«Быть может, это дитя выросло в русской семье, и моей ошибкой было принять ее за чухонку? – раздумывал Петр Александрович, глядя на тяжелую телегу с хворостом за окном, переводя взгляд на лепной императорский вензель у потолка, - но я отчего-то не готов расстаться с первым моим убеждением: в ней было такое, что сродни больше природе, чем обществу людей – естественность, непокоренность, но такая тихая, будто небесный след отразился на ней, как в озере, и застыл неярким отблеском».
На днях они с Гротом ездили к предместью Скаттуден – в интересе Плетнева к этому месту не было ничего предосудительного, гельсингфорсская аристократия часто упоминала его как прекрасный повод для недалекой прогулки. Главной славой западной окраины был крупный мыс, с которого открывался вид на здание морских казарм, вписанное в абрис залива. И зрелище это было воистину стоящим восхищенного внимания: вид рукотворного строения, заключенного в дикую, непознаваемую, кругом обступившую его природу внушал трепет и будто говорил об умалении человека перед превышающей его стихией. Но Петр Александрович все обращался в сторону, силясь вглядеться в населенную часть предместья, повинуясь внутреннему убеждению, что взыскуемое им, неопределимое прекрасное, обретавшее живые черты, где-то рядом.
Стоял бледный послеполуденный час, что с каждым днем все скорее оборачивался прозрачными сумерками, густеющими на глазах. Контуры невысоких холмов были будто оплавлены и таяли под кромкой тумана, стиравшего границы между долом и небесами. От подножий до теряющихся высот все усыпали, сливаясь пестрым полотном, разнообразные жилища, отделенные одно от другого расчерченными линиями заборов. Дымные струйки затейливо вились из труб, сливаясь над крышами сплошной взвесью, донося до побережья едва различимый, влекущий к дому запах натопленных печей.

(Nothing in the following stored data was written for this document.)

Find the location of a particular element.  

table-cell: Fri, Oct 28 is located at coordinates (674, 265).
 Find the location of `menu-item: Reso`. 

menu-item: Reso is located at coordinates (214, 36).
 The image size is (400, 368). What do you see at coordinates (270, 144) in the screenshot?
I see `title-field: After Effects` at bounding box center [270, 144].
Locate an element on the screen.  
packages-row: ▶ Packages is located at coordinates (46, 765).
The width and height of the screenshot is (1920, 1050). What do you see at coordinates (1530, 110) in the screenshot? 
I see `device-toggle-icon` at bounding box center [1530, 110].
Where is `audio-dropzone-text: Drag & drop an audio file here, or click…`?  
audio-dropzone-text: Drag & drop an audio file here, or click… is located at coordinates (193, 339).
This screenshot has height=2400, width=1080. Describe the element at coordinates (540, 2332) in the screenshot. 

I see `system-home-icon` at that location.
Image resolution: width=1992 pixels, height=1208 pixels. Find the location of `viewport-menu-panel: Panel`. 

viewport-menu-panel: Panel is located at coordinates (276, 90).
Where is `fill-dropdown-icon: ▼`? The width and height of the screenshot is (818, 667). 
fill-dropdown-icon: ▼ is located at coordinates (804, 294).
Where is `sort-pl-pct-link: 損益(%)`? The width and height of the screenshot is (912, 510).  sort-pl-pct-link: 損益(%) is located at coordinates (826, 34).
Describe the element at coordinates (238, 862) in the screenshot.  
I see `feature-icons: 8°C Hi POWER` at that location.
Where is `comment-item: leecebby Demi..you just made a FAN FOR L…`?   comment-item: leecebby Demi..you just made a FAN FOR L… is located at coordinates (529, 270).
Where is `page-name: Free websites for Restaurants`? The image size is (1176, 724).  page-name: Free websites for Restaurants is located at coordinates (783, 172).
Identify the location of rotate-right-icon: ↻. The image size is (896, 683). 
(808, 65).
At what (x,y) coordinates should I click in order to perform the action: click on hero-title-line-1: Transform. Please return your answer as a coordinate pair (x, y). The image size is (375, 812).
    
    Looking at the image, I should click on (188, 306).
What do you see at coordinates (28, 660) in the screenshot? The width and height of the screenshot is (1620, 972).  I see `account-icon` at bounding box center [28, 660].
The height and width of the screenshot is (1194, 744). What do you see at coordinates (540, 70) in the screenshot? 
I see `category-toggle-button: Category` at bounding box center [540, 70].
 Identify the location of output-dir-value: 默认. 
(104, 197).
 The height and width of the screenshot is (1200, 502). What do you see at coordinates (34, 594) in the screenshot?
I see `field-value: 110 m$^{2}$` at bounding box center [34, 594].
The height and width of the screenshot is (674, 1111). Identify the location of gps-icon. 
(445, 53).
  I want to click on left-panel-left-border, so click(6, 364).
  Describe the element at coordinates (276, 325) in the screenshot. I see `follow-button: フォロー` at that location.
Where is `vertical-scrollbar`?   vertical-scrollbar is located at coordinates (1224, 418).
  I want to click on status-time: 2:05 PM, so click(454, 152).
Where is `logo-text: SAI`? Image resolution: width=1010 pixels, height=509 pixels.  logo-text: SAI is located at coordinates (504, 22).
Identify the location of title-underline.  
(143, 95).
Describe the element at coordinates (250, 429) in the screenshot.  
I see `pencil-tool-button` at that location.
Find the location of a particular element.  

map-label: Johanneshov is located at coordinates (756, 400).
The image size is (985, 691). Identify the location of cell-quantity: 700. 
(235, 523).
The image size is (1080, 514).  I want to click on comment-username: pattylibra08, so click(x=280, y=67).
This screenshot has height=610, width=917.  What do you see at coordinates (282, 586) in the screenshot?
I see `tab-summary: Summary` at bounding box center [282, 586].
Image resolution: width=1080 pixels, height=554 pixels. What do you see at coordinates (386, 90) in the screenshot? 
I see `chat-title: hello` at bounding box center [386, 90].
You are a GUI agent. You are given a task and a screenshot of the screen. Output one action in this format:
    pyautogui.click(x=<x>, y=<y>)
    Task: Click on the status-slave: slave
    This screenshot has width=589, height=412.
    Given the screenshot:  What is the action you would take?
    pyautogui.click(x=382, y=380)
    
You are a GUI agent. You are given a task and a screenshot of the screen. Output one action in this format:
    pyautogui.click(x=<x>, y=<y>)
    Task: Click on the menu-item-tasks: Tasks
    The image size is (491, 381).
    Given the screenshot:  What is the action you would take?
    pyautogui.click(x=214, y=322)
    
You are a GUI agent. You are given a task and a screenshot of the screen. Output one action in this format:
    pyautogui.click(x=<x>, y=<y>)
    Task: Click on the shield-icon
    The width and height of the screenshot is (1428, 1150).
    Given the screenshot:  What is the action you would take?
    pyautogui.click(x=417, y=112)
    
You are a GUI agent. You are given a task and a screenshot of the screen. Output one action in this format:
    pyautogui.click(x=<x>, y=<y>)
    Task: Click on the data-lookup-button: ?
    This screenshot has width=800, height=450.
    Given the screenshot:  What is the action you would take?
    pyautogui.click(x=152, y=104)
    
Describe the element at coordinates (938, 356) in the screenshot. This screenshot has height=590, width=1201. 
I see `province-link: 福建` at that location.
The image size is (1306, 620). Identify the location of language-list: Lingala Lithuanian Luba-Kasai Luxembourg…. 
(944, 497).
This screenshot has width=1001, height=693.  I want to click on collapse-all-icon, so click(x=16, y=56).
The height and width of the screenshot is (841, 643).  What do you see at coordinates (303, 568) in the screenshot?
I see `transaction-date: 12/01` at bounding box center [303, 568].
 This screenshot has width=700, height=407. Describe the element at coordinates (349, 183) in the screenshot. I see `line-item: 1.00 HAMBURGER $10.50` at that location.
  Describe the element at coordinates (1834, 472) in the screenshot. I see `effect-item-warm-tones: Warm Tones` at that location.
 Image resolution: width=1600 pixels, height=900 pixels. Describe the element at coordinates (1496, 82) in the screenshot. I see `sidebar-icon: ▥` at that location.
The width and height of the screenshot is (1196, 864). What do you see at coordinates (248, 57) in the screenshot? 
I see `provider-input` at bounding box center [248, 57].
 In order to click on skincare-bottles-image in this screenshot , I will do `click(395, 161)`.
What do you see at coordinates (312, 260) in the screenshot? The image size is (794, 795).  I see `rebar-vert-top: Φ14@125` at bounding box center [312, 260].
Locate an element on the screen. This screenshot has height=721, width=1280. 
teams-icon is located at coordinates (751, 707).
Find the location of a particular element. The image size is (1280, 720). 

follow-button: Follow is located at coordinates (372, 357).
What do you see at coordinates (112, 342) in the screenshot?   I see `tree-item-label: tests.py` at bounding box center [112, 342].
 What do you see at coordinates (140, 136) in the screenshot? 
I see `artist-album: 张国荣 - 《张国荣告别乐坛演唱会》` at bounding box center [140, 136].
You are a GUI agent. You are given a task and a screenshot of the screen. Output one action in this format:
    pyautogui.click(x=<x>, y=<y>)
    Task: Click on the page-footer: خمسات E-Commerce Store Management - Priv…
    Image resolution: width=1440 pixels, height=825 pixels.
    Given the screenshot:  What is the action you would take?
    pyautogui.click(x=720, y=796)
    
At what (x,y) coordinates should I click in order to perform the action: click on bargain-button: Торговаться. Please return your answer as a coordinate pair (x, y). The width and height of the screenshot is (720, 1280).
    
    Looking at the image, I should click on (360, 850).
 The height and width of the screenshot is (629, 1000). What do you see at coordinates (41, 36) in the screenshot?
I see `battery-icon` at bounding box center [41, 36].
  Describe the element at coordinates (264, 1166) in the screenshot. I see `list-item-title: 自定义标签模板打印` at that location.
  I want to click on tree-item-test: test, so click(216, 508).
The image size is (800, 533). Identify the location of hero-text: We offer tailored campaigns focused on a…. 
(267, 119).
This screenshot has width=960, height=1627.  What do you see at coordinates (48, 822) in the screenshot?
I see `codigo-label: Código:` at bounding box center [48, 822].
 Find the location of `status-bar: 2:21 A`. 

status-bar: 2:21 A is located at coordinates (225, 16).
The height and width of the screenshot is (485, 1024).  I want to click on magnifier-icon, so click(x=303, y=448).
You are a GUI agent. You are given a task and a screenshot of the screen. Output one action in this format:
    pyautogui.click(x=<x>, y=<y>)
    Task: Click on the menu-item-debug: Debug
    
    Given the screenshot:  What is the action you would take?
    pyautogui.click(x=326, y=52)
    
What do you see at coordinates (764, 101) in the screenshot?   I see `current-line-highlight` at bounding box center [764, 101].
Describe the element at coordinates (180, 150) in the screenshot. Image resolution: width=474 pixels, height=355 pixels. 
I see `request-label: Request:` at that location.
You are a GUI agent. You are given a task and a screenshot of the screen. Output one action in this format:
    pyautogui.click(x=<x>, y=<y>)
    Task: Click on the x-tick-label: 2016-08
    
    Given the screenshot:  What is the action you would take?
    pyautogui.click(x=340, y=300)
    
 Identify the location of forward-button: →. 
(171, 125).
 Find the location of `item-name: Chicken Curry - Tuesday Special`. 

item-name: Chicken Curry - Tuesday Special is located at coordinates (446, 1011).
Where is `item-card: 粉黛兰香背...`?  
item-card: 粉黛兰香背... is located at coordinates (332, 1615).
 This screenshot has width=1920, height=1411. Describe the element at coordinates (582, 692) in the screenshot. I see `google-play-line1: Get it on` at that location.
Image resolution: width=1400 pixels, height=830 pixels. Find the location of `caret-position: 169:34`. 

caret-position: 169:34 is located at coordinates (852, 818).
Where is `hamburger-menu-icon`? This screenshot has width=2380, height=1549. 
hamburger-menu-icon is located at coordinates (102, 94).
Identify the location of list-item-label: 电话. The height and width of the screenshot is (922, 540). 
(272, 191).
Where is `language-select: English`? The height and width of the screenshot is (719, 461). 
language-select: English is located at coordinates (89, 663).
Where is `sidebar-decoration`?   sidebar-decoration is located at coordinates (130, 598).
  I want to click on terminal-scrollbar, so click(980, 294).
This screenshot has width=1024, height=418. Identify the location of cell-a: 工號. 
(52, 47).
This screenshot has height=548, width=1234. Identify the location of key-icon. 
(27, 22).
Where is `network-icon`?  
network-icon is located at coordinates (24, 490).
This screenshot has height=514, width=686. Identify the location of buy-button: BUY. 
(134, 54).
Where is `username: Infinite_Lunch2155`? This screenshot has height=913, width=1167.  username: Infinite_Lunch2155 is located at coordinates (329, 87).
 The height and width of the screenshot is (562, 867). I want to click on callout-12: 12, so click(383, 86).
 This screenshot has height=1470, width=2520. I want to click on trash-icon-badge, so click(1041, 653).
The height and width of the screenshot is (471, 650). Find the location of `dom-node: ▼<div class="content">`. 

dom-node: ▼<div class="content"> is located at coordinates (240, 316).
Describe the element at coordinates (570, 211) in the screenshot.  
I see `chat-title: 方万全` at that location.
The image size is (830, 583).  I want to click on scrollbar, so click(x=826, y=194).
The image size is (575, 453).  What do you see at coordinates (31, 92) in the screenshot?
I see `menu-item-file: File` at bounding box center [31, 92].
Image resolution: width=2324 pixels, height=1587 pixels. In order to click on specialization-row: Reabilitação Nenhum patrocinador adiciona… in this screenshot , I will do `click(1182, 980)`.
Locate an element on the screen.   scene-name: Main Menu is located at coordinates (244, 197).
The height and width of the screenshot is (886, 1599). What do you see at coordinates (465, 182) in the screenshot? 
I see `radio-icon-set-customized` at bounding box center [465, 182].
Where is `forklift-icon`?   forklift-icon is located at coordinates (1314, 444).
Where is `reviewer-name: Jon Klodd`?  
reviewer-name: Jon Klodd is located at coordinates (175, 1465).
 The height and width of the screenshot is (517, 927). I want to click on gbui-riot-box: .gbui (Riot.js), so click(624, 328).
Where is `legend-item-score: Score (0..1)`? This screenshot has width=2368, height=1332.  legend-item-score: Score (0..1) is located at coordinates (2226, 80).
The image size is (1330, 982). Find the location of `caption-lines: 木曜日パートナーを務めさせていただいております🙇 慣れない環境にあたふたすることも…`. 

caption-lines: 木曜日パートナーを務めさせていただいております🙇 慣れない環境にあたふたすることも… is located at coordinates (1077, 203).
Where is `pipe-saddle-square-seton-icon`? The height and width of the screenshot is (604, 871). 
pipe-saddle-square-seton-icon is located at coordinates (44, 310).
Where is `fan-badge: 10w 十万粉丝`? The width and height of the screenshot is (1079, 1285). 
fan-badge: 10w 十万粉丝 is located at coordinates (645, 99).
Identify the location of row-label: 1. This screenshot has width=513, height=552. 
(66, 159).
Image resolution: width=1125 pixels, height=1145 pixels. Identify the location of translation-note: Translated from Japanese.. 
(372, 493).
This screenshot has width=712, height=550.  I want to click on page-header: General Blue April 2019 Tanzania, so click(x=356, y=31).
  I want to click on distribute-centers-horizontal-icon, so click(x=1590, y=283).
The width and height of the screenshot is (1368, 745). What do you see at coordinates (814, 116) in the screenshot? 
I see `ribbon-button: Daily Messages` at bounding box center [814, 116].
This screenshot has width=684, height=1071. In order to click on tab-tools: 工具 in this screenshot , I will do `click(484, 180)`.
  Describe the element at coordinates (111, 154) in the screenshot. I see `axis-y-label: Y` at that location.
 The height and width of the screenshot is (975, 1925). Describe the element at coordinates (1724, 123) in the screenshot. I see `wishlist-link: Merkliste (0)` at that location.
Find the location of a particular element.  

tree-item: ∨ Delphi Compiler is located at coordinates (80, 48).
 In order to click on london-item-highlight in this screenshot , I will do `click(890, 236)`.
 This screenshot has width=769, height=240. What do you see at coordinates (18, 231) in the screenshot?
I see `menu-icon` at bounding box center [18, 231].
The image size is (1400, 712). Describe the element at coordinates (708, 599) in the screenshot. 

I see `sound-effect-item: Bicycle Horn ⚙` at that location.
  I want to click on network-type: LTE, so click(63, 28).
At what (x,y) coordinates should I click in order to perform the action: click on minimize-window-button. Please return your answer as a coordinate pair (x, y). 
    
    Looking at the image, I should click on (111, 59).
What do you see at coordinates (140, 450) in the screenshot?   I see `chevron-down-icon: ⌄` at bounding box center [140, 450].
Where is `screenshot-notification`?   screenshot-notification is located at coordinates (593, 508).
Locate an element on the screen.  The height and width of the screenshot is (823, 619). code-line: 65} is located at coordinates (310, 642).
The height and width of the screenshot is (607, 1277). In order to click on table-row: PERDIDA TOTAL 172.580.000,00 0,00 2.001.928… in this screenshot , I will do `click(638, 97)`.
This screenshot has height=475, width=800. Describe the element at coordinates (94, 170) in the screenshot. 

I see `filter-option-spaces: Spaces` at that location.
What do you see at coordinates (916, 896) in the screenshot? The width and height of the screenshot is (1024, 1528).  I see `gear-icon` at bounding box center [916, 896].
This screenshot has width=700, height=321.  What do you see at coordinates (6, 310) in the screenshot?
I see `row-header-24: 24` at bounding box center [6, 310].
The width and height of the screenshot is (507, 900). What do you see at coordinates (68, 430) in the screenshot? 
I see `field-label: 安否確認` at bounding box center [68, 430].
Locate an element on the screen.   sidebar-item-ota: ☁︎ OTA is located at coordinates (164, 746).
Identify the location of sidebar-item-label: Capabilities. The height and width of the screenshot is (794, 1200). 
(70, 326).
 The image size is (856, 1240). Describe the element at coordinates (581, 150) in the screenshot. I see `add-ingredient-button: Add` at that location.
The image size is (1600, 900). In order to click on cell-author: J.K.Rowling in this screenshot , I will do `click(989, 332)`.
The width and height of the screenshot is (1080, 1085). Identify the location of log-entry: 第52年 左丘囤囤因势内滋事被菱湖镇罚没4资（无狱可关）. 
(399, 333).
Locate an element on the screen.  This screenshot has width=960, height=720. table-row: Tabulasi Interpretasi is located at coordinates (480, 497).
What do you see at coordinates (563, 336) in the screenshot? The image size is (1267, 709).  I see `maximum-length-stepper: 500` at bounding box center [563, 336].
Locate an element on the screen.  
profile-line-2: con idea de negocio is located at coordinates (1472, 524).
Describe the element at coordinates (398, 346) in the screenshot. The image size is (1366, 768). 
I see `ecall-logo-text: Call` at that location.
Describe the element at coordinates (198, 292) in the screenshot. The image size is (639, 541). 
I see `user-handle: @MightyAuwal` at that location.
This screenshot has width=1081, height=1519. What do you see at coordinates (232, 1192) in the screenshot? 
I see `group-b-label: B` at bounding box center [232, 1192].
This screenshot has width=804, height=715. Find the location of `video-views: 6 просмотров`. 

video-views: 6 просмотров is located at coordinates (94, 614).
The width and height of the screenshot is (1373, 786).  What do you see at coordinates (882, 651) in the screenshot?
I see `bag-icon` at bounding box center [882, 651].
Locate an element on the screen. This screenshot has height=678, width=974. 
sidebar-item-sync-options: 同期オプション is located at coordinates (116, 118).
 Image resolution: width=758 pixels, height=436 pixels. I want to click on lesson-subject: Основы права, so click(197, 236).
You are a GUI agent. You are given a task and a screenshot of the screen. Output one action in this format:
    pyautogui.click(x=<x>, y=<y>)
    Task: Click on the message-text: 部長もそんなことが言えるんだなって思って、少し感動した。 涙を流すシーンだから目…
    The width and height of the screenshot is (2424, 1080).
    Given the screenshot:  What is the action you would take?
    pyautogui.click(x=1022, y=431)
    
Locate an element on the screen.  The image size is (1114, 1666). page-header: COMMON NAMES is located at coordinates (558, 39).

Зажженные окошки горели приветно, но сообщали знакомую тоску Петру Александровичу, под этим скромным светом вдруг ощутившему свою бесприютность много острее, чем случалось ему испытывать под величавым холодным сияньем столичных особняков. Но тут другая мысль, внезапно отогревшая сердце, заступила место неясного сожаленья: это скопление домиков на склоне холма живо напомнило профессору картину из сказки «Конек-Горбунок» - вылитое Чудо-Юдо, рыба Кит, носящее на мощной покатой спине маленький город, есть даже хвост-мыс, протянутый к морю. Образ этот увлек Плетнева к событиям недавних лет, когда они с Пушкиным занимались изданием книги этого талантливого простонародного поэта. Он подался было поведать о своем воспоминании Гроту, но почувствовал, как что-то остановило его. Привыкший делиться с Яковом Карловичем всяким движеньем ума и души, Петр Александрович поглядел внутрь себя настороженно и даже с опаской. Но на глубине он знал, что дело все в том же - в той же – он вновь желал бы рассказать о своем наблюдении Айне. Его наполняла какая-то странная уверенность в том, что это произведение ей знакомо и она живо поймет его слова – скорее, оттого, что уловил в недолгих, но открытых ее взглядах какую-то необъяснимую себе сонастроенность. И оттого каждое такое помышление, рожденное в близости ее образа и, быть может, даже благодаря ему, профессор хотел сберечь в самой потаенной, никому более не доверяемой своей сокровищнице.
Петр Александрович не мог ответить себе – пустое то ребяческое мечтанье или внутренняя убежденность в том, что воображаемые эти разговоры смогут когда-нибудь воплотиться. Он не готов был еще верить в возможность счастья, казавшегося таким легким, почти достижимым хотя бы в сухом раскладе рассудка. Плетнев слишком привык поклоняться красоте в самых недоступных, издалека нисходящих формах, и полагал такое служение ей единственно для себя верным. Оттого теперь он особенно переживал свое смятение: взволнованный и затронутый душевно, он готов был принять этот свой порыв, благодетельный для поисков поэзии – так Петр Александрович называл не только стихи, но и всякое явление, превышающее обыкновенность. Но в охватившем его чувстве таилось что-то еще – слишком от мира сего, непозволительно земное, зовущее, чего он сторонился в себе и не знал, как примирить это влечение с собственными строгими правилами жизни.